In recent years, various text analysis tools have emerged^23–29, ranging from basic approaches like counting word frequencies to more advanced methods, such as leveraging large language models (LLMs), each with its own set of advantages and limitations. For example, closed-vocabulary programs (i.e., dictionary-based approach)¹ such as the Linguistic Inquiry and Word Count (LIWC)³⁰, use predefined dictionaries to categorize words. While highly interpretable, transparent, and efficient at summarizing concepts, these methods often neglect context, leading to potential misinterpretations²⁵. LIWC may classify the word mad as an indicator of anger, yet in phrases like “She’s mad talented,” it conveys emphasis rather than negativity, illustrating how context-dependent meanings can lead to inaccurate classifications. In contrast, open-vocabulary approaches, such as Latent Dirichlet Allocation (LDA), and word embedding methods leverage data-driven techniques to examine a broader spectrum of words and topics^31–33. These methods are better at capturing nuances, addressing ambiguous word meanings, and are less susceptible to misinterpretations. Limitations of open-vocabulary approaches include the need for more technical expertise, larger datasets, and careful consideration of parameter choices, as well as challenges in interpretability^25,29.

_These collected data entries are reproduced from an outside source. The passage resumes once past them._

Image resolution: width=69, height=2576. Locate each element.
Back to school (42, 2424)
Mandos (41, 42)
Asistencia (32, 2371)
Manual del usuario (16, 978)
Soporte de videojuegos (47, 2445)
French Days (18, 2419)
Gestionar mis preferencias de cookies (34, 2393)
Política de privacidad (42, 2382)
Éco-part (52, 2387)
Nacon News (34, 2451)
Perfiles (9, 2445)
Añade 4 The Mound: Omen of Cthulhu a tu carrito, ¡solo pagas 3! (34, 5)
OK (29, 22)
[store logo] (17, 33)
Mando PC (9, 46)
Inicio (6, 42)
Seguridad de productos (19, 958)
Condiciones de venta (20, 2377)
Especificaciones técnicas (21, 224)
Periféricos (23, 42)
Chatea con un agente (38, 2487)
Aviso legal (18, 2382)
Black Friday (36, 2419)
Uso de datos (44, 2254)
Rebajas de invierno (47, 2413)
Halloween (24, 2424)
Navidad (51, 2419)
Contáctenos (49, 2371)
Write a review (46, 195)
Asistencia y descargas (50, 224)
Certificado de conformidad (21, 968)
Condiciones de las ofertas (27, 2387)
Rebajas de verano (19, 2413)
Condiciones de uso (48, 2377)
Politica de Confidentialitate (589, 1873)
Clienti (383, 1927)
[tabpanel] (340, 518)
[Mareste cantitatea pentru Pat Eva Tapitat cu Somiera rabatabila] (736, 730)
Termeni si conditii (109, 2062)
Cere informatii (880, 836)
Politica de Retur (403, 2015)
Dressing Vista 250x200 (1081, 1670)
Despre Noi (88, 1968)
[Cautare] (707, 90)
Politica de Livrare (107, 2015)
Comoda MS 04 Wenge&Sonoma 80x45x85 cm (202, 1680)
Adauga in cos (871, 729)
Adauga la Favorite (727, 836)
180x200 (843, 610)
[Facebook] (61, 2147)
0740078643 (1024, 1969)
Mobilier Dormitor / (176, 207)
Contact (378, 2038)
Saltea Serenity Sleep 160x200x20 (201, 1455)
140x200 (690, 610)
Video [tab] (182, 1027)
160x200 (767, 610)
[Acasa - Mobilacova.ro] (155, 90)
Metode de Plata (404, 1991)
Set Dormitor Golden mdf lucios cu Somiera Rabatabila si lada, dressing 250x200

More recently, LLMs like Generative Pre-trained Transformer (GPT) have shown great promise in accurately identifying various psychological constructs in text, overcoming many of the constraints of older methods (Rathje et al., 2024). These models can interpret the context of words and have achieved effective results across multiple languages with simple prompts¹⁹. The main limitations of this approach include a lack of transparency in how inferences were generated and difficulties in reproducing results due to their probabilistic nature³⁴. For example, although LLM-based approaches could predict whether a person experiences negative emotions based on social media posts, it would not be possible to extract information from the LLM about which linguistic cues (such as the use of pronouns) influenced its predictions^19,27. In the latter case, dictionary-based methods are preferable. Ultimately, closed- and open-vocabulary approaches, along with advancements in LLMs, provide complementary strengths that when combined may significantly enhance our ability to understand psychological states through language. By combining these methods, researchers may be able to leverage their unique advantages while mitigating their limitations, offering a robust alternative to traditional and relatively cumbersome self-report emotion measures that might have reporting biases.

Despite the increasing sophistication of these methods, significant gaps remain in the current literature. Most importantly, existing studies on text-based emotion prediction have focused on exploring between-person differences (nomothetic approach), primarily identifying which text features are associated with individuals experiencing high levels of negative emotions³⁵. These approaches aggregate data across participants and aim to pinpoint common linguistic markers, such as the use of first-person pronouns or negative sentiment, that are indicative of heightened emotional distress and depression^36,37. However, this method overlooks both between-person differences in how linguistic markers relate to emotions and within-person fluctuations in emotional states. Even when using multilevel models to predict within-person fluctuations in emotions, models assumes that the same linguistic features signal high levels of negative emotions across different individuals³⁷.

Such assumptions fail to account for the fact that language is inherently idiosyncratic, with individuals expressing emotions in unique and context-dependent ways. Beck & Jackson³⁸ demonstrated the importance of idiographic approaches, which focus on person-specific patterns, by showing that the psychological and situational antecedents that predicted future loneliness varied substantially across participants, with no two individuals showing the same pattern of predictive features. This highlights the need for personalized models that adapt to the distinctive ways people express emotions through text, enabling more accurate predictions tailored to each individual. To address this limitation, this study integrates diverse language-based tools and leverages machine learning to develop personalized models capable of monitoring within-person fluctuations in emotional states.

The study’s primary goal was to examine whether within-person fluctuations in negative emotions in adolescents’ daily lives can be accurately tracked through text analysis. Since individuals express emotions in a variety of linguistic ways, this research aims to develop more personalized approaches to emotion tracking. Specifically, we address two key questions:

Do idiographic (individual-level) models outperform nomothetic (group-level) models in predicting emotion fluctuations?
Does combining various NLP approaches improve emotion prediction?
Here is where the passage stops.